1. Memanfaatkan Secara Maksimal Proses Pengendalian Alami oleh Patogen Hama

Ada banyak jenis patogen seperti virus dan jamur yang mampu menekan populasi hama secara alami sehingga populasi tetap berada di bawah aras ekonomi. Kita harus menjaga 53 ekosistem sedemikian rupa sehingga patogen dapat melaksanakan fungsinya secara density dependent. Untuk itu keadaan dan perkembangan patogen hama yang penting perlu terus dipantau dan menjaga tindakan-tindakan yang mengurangi berfungsinya patogen hama dapat dibatasi sekecil mungkin. Salah satu tindakan yang merugikan adalah penggunaan pestisida. Oleh karena itu pestisida sebaiknya hanya digunakan apabila berbagai agens pengendalian alami termasuk patogen hama tidak mampu menghentikan laju peningkatan populasi hama yang berhasil melampaui Ambang Pengendalian.

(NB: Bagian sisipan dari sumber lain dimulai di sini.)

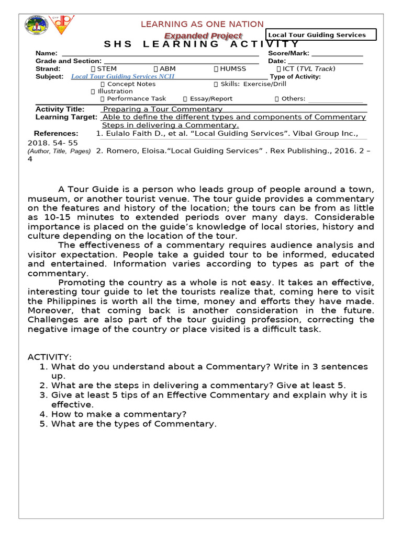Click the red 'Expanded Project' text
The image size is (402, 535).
click(203, 36)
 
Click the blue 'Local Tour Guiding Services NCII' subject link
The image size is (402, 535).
click(122, 76)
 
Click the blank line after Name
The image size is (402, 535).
click(160, 54)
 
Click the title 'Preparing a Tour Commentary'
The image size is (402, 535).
click(162, 109)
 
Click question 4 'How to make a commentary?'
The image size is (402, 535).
click(118, 414)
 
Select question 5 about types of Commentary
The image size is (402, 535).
click(133, 424)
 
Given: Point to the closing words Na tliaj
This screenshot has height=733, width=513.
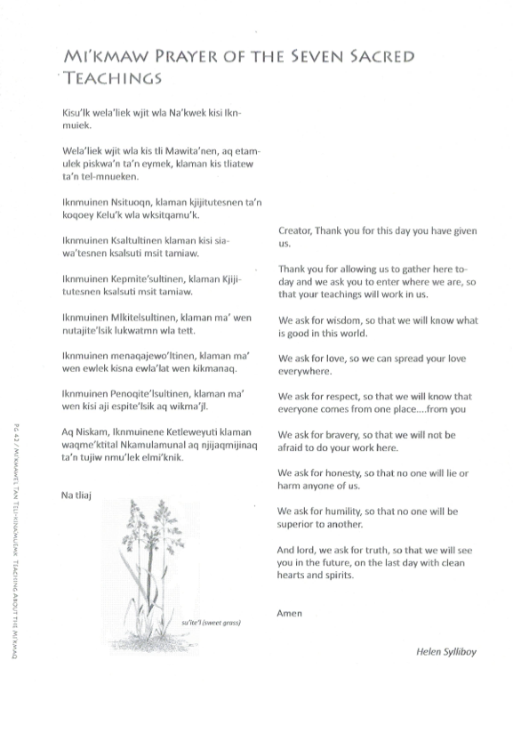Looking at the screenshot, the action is click(x=78, y=494).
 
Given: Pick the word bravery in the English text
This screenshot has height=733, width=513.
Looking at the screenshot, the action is click(x=344, y=435).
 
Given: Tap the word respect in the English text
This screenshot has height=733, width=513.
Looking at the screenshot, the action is click(x=343, y=397).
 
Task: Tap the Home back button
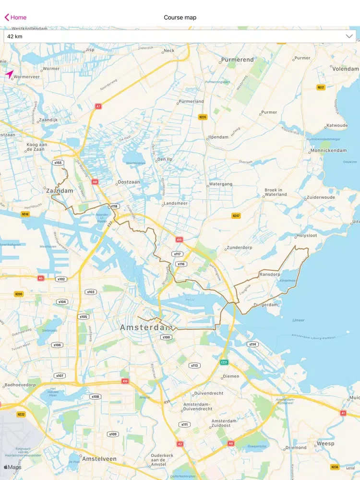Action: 16,17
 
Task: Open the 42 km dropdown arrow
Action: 349,36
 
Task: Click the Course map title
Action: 180,17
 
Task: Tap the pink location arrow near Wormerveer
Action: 10,74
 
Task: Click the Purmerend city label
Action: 237,60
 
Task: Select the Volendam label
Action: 345,69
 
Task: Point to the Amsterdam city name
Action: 146,327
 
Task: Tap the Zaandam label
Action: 60,191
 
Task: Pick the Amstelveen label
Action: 99,459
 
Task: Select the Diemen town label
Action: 231,376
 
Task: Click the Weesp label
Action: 325,444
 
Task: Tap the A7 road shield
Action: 98,106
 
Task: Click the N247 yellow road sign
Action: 236,216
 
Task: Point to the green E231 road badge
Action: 224,362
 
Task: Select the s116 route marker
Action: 181,264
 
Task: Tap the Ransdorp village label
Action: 269,275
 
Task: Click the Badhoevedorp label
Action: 21,385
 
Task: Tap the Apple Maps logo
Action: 13,467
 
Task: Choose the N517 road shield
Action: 321,87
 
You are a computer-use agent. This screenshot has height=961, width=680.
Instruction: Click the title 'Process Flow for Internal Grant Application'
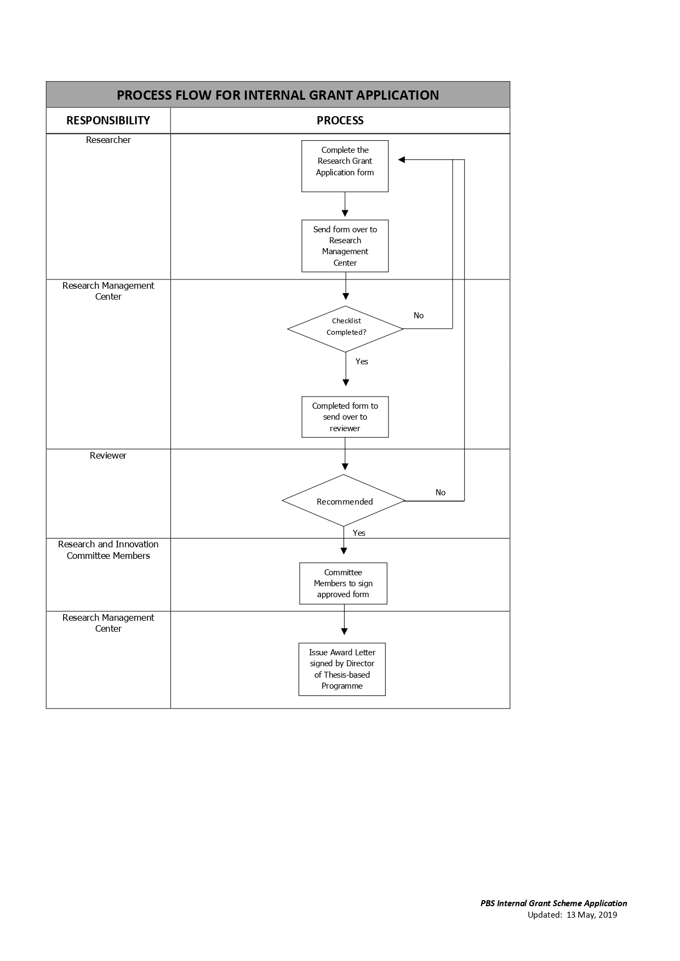[x=278, y=95]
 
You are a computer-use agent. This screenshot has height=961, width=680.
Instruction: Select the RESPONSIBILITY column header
[x=108, y=121]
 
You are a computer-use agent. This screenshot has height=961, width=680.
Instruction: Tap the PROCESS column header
[x=340, y=121]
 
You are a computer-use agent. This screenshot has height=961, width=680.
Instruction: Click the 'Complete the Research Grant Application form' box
[x=345, y=166]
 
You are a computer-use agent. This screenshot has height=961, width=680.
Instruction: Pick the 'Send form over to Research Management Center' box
[x=345, y=246]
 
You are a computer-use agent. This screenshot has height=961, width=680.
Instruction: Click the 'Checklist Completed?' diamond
[x=346, y=329]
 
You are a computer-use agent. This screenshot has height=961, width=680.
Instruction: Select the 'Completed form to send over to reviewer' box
[x=345, y=417]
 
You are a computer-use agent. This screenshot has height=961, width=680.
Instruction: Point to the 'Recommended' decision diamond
[x=344, y=501]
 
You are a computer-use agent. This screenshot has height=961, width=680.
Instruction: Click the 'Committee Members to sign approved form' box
[x=343, y=584]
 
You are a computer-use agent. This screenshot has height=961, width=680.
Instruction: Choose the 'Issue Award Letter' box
[x=342, y=669]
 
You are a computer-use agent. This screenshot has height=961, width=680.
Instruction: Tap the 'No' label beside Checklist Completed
[x=419, y=316]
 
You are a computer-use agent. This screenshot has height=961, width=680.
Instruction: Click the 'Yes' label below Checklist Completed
[x=362, y=362]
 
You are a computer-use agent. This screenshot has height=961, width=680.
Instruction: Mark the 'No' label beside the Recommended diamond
[x=441, y=493]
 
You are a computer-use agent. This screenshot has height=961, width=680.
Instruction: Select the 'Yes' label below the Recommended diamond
[x=359, y=533]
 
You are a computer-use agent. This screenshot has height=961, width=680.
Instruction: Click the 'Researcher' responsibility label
[x=108, y=140]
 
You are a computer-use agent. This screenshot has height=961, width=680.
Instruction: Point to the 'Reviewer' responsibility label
[x=108, y=456]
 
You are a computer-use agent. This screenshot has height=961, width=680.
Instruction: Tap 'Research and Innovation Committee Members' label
[x=108, y=550]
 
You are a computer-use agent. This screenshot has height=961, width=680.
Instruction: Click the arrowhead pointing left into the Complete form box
[x=401, y=160]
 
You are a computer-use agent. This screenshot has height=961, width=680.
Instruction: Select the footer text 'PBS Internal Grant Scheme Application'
[x=554, y=903]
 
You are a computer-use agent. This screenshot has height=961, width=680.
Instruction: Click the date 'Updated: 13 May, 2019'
[x=572, y=915]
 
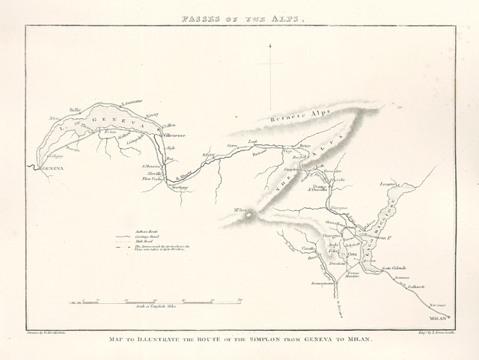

2. Introduksi dan Aplikasi Patogen Hama sebagai Faktor Mortalias Tetap

Prinsip penggunaan patogen hama di sini sama dengan introduksi serangga parasitoid atau predator untuk menekan populasi hama untuk jangka waktu yang panjang. Caranya adalah dengan memasukkan dan menyebarkan patogen pada suatu ekosistem sedemikian rupa sehingga patogen tersebut mantap di ekosistem yang baru ini sehingga kemudian menjadi faktor mortalitas tetap bagi spesies hama yang dikendalikan. Cara ini yang paling berhasil dilakukan untuk mengendalikan hama yang nilai Ambang Pengendalian atau Ambang Ekonomi cukup tinggi karena untuk pengembangan permulaan bagi patogen diperlukan kepadatan populasi inang yang cukup.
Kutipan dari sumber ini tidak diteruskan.